Although ANN are loosely based on mimicking how brain's neurons work, they differ in their complexity and working. A typical large ANN consists thousands of neurons while a typical mammal's brain has billions. Also unlike brain, neurons in ANN work in layers. Say for example you have a cat image to identify. The first layer might just be focusing on border lines, another one on colors and yet another one on physical dimensions of the cat. Every layer weights on the input and moves it to the next layer. The final cat or no cat result is based on calculation from the collective weights of all layers.

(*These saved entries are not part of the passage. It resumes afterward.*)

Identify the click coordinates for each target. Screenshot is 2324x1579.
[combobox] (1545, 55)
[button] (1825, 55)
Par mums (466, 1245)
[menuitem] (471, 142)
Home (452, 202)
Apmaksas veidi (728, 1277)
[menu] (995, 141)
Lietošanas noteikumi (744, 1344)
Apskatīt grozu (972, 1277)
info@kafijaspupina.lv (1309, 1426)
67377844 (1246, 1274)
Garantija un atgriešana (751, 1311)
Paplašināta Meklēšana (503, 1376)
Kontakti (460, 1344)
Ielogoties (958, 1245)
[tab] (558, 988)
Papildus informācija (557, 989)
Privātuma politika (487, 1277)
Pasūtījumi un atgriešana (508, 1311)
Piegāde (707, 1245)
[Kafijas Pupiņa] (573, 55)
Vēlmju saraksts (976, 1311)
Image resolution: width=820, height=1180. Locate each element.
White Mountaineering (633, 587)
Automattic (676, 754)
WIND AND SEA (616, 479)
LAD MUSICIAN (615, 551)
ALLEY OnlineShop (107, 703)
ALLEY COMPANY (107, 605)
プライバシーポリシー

Every ANN typically has an input layer, a hidden layer and an output layer. Hidden layer is where the magic happens. In Deep Learning there are multiple hidden layers hence the term. The problem with having only one hidden layer is that it results in a linear mapping of input to output. This is not ideal since we want system to learn, correct and then relearn while acting on the same input. With each layer focusing on one aspect and subsequently learning and modifying its output based on new learnings from other layers, results in the entire connectionist system getting better and better overtime.
Every Deep Learning system works in two phases or steps. First step is training and second is inferring. A useful analogy to understand both these steps will be a graduate student's transition from university to professional work. The training is what happens in a university when the student is exposed to a lot of knowledge. However, while the student is learning a lot, the knowledge is often based on fictional examples rather than a real world problem that needs to be solved. This later more useful thing, i.e. solving a real world problem happens in the second stage, i.e. Inferring. In the training phase the ANNs are exposed to a lot of data. Once the training has taken place, ANNs use inferring to make educated guess on new, previously unexposed, real world data.
Returning to the example of our cat image. In the training phase the ANNs will be exposed to a lot of cat images. They will learn to understand the shape of a cat in different frames and situations. This is also called supervised learning. The ANNs are being shown and told how to identify cats much like you tell your 2 year old kid. In inferring the ANNs will use what they have learnt and make educated guesses if a particular image is a cat or not. Much like when your kid sees a new cat on the street and immediately concludes that it’s a cat because you have show her the one at home.